American author P J O'Rourke once said: "if the NHS is brilliant, wonderful and a national treasure, why is every [political] party promising to fix it?"
The point that O'Rourke misses is that the National Health Service is deeply ingrained into our culture, and does not (always) take kindly to criticism and some political leaders have even threatened to 'weaponize' it (whatever that means.
But we are living longer, rates are up from 71 years in 1960 to over 80 now, more diseases are curable, and the NHS now takes almost £120 billion of the total tax revenues per year and employs 1,400,000 people.
However, looking at the NHS in isolation does not give us anywhere near the full picture. Just this month the Organisation for Economic Co-Operation and Development published its annual assessment of healthcare in Europe, "Healthcare at a Glance: Europe 2016," and its finding are worthy of note:
•The UK has the ninth highest per capita rate of expenditure on healthcare, with €3,084 being spent per year versus an average of €2,721. Germany spends €4,083, France €3,342, and Italy €2,476.
•The UK spends 9.8% of its GDP on healthcare, the eighth highest.
•The UK is thirteenth highest in its per capita pharmaceutical spending (€361 versus EU average of €402).

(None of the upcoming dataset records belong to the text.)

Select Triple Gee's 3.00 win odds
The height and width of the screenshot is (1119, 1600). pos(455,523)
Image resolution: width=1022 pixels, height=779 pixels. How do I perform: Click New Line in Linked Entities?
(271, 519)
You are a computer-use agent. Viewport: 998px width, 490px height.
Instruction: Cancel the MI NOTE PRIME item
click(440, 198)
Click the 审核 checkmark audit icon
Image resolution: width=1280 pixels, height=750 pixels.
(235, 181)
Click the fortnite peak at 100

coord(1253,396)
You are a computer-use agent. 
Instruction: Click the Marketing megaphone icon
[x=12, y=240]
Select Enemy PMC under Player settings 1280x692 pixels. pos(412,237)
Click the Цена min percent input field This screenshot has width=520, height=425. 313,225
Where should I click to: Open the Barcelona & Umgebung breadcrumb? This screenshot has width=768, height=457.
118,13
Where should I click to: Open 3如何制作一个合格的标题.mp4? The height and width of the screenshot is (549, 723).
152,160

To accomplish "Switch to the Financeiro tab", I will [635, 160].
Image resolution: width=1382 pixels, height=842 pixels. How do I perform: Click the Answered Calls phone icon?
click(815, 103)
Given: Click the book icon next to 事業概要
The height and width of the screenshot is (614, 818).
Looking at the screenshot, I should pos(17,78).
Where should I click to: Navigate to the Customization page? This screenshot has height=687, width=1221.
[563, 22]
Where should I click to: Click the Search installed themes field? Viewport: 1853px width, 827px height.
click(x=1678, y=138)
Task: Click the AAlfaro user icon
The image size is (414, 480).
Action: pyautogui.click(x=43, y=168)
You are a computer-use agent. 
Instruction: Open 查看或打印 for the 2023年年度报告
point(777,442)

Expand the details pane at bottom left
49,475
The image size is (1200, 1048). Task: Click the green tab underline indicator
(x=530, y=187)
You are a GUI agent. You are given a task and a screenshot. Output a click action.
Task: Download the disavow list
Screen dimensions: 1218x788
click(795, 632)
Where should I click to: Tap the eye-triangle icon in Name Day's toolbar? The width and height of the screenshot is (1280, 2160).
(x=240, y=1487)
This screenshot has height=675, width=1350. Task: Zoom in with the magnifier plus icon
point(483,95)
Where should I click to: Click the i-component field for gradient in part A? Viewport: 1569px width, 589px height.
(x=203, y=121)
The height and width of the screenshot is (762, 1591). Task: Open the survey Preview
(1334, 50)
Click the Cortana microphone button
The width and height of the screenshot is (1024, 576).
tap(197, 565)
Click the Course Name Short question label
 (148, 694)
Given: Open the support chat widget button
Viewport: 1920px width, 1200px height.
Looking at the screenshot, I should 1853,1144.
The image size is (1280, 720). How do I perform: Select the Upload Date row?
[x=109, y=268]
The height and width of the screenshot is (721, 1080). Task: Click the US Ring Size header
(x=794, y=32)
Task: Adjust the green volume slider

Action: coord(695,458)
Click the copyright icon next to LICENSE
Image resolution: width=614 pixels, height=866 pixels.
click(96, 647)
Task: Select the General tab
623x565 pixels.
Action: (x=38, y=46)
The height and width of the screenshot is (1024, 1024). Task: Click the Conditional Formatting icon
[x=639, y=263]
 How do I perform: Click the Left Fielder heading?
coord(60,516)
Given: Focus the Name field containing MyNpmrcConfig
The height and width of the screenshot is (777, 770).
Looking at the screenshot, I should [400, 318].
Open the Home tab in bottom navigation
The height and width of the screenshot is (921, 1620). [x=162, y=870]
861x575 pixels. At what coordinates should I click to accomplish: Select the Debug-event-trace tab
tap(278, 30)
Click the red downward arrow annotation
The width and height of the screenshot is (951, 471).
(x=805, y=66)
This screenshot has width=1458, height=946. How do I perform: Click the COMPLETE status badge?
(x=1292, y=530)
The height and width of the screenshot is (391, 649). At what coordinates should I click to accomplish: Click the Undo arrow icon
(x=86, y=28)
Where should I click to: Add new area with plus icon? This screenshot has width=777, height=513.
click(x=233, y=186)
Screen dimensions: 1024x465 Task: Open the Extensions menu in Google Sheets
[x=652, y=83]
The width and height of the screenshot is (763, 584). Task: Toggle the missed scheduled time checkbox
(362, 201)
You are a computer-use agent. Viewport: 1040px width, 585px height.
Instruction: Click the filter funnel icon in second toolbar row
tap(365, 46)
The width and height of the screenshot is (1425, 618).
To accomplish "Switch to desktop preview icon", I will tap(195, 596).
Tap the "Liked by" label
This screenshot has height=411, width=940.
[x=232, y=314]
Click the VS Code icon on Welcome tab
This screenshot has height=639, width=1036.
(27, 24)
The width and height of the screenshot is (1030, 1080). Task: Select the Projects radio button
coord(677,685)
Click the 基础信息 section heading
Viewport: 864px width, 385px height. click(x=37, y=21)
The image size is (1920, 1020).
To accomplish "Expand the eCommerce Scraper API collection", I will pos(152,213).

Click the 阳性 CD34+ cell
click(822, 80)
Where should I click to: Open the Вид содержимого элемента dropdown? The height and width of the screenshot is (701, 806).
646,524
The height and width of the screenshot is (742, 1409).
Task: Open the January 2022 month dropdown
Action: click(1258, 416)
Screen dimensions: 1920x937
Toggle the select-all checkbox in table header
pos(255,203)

So it appears that, given the United Kingdom is second/third largest economy in Europe, in relative terms the NHS is underfunded. A closer look at the OECD numbers reveals that:
•The UK has only 2.8 doctors per 1,000 population, almost bottom of the heap coming in at number 25. Greece tops the list with 6.3 per thousand, Germany has 4.1, Italy 3.9, and France 3.8.
•We fare slightly better when it comes to nurses, but still mid-table; we have 8.2 practising nurses per 1,000 head of population (11th highest). Denmark tops the list with 16.5, Germany has 13.1, France 9.6, and Italy 6.1.
If that was not bad enough only Sweden, Ireland, and Denmark have fewer hospital beds per head of population.
But it is all very well to point out the problems, but what is the solution. Just throwing more money at it will not suffice, nor will tweaking it by (say) stopping 'unnecessary cosmetic' treatments or charging for missed appointments. Some savings could also be made by better education for our youngsters, getting them to eat more healthily (actually despite Jamie Oliver's protests our kids do not fare too badly in comparisons with obesity or smoking, although the OECD do highlight the excessive consumption of alcohol among the under 18s).
We have alarming levels of cocaine and ecstasy use, almost the highest in Europe, and this is a problem that requires more efforts with the education and police services. We also have almost Europe's highest HIV and Sexually Transmitted disease rates, expensive to treat but easy to prevent.
We could cut out the number of well-paid bureaucrats, the Taxpayers Alliance concluded that in 2015 534 members of NHS quangos and an additional 2,381 employees in non-clinical roles were paid over £100,000 per year.
We could attempt efficiency savings: recently the Academy of Medical Royal Colleges highlighted potential annual savings of £2bn through better use of medicine, tests, operating theatres, and hospital beds.
Perhaps more generic drug usage could save more than its estimated £12 billion per year.
Talking as someone who has spent my life's career in healthcare, what I do know is this: we face tough choices for the NHS. Do we rip it down and start again, or do we make do and face the obvious consequences of higher taxes for everyone? Those are the realities for the NHS, and it is about time that the politicians make clear to us all how they stand on this, and make plans for healthcare in the UK for the next fifty years, not just until the next election.